To get an excellent score in the IELTS Task 2 writing section, one of the easiest and most effective tips is structuring your writing in the most solid format. A great argument essay structure may be divided to four paragraphs, in which comprises of four sentences (excluding the conclusion paragraph, which comprises of three sentences).
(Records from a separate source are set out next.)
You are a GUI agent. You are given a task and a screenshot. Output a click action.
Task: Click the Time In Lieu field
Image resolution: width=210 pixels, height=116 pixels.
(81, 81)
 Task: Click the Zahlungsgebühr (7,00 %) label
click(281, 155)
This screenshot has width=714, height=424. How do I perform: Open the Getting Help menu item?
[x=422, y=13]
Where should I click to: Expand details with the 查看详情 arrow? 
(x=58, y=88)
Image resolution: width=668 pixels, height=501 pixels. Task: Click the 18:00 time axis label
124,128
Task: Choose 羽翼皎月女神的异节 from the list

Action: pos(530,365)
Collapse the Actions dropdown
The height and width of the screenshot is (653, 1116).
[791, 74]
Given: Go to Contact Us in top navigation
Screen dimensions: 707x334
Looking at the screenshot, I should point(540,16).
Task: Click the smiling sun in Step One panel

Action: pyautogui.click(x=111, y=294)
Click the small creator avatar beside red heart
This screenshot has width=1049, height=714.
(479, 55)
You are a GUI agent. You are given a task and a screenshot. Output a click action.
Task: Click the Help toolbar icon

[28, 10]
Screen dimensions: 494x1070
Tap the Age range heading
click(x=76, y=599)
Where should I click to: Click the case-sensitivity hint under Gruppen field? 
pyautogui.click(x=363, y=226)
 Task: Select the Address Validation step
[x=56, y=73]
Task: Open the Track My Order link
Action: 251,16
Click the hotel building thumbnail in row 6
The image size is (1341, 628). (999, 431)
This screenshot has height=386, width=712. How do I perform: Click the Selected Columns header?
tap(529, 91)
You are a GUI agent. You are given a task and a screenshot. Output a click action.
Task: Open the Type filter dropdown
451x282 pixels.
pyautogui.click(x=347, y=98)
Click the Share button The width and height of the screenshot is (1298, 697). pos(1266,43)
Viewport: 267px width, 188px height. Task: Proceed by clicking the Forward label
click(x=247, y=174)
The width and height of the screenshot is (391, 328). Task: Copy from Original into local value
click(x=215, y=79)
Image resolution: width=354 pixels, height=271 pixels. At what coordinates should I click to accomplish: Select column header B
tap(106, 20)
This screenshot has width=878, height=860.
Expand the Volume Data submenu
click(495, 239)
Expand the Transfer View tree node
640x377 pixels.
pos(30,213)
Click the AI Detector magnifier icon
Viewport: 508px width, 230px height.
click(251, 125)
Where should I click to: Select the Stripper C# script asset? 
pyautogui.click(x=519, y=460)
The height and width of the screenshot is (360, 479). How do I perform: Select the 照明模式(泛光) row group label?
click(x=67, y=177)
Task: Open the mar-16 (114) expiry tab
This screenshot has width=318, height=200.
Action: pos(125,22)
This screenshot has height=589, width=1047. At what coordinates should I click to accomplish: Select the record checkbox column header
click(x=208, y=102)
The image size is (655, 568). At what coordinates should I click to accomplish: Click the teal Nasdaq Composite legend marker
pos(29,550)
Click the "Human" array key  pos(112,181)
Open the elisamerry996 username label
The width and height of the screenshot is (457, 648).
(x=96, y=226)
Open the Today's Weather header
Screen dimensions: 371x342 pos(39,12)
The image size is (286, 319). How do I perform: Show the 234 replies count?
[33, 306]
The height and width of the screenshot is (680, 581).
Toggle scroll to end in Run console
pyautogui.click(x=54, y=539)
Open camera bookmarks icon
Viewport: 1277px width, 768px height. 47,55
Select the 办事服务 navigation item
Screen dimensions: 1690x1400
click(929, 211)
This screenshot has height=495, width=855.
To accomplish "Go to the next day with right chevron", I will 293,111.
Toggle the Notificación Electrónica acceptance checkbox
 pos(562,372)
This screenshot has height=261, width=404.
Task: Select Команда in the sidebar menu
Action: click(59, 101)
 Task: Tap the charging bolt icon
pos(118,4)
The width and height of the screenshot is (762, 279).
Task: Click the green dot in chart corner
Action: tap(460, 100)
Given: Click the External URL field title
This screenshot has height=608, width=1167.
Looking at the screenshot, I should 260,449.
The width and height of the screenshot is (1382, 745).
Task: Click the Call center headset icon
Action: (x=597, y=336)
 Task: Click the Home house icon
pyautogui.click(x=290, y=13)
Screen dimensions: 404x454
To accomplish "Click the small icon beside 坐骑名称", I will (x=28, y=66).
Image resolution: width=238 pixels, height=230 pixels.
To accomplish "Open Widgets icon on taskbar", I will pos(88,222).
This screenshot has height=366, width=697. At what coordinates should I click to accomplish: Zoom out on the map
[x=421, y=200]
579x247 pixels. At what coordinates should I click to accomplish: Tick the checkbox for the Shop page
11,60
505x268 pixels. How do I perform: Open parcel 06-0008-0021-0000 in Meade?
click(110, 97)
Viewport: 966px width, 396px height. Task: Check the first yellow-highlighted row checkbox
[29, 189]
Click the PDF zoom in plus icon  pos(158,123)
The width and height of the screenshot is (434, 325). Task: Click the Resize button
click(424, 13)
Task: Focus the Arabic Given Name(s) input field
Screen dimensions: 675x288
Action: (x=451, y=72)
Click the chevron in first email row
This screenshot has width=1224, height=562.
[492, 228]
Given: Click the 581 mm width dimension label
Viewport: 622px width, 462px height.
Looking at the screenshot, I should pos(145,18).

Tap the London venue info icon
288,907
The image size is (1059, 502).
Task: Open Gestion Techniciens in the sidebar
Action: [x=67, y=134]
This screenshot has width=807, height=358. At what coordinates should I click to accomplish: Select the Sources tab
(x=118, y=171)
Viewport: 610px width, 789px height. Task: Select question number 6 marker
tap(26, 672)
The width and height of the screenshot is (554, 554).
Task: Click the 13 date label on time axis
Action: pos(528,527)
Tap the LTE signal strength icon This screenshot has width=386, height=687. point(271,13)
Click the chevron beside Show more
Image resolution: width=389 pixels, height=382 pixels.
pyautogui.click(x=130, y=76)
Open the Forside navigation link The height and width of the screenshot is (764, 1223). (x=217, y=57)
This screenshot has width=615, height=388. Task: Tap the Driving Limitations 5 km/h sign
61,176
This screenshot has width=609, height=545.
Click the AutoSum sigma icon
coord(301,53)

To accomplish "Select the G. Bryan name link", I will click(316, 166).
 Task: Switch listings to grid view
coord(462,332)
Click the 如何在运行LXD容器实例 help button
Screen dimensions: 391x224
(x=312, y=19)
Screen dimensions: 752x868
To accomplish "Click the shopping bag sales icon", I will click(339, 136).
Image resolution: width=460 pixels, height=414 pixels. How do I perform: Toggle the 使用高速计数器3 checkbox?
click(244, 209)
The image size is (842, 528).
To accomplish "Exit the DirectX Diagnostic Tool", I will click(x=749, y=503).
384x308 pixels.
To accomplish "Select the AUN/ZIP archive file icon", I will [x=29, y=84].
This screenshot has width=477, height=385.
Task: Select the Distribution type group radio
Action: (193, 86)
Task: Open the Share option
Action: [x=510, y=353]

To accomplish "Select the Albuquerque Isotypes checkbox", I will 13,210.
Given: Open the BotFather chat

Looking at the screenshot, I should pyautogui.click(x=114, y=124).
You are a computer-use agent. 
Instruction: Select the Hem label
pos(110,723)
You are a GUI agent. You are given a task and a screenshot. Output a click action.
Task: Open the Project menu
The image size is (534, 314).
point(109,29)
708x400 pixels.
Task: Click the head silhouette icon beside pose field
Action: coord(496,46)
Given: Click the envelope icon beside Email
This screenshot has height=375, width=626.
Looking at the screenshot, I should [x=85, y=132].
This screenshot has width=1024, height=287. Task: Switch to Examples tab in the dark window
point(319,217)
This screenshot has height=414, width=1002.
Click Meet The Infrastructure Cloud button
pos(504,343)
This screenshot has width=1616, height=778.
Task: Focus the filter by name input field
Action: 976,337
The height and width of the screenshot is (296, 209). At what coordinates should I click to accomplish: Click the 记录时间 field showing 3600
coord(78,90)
For we to consider an essay structure a great one, it should be looking like this:

  • Paragraph 1 - Introduction
    • Sentence 1 - Background statement
    • Sentence 2 - Detailed background statement
    • Sentence 3 - Thesis
    • Sentence 4 - Outline sentence
  • Paragraph 2 - First supporting paragraph
    • Sentence 1 - Topic sentence
    • Sentence 2 - Example
    • Sentence 3 - Discussion
    • Sentence 4 - Conclusion
  • Paragraph 3 - Second supporting paragraph
    • Sentence 1 - Topic sentence
    • Sentence 2 - Example
    • Sentence 3 - Discussion
    • Sentence 4 - Conclusion
  • Paragraph 4 - Conclusion
    • Sentence 1 - Summary
    • Sentence 2 - Restatement of thesis
    • Sentence 3 - Prediction or recommendation

Our recommended essay structure above comprises of fifteen (15) sentences, which will make your essay approximately 250 to 275 words.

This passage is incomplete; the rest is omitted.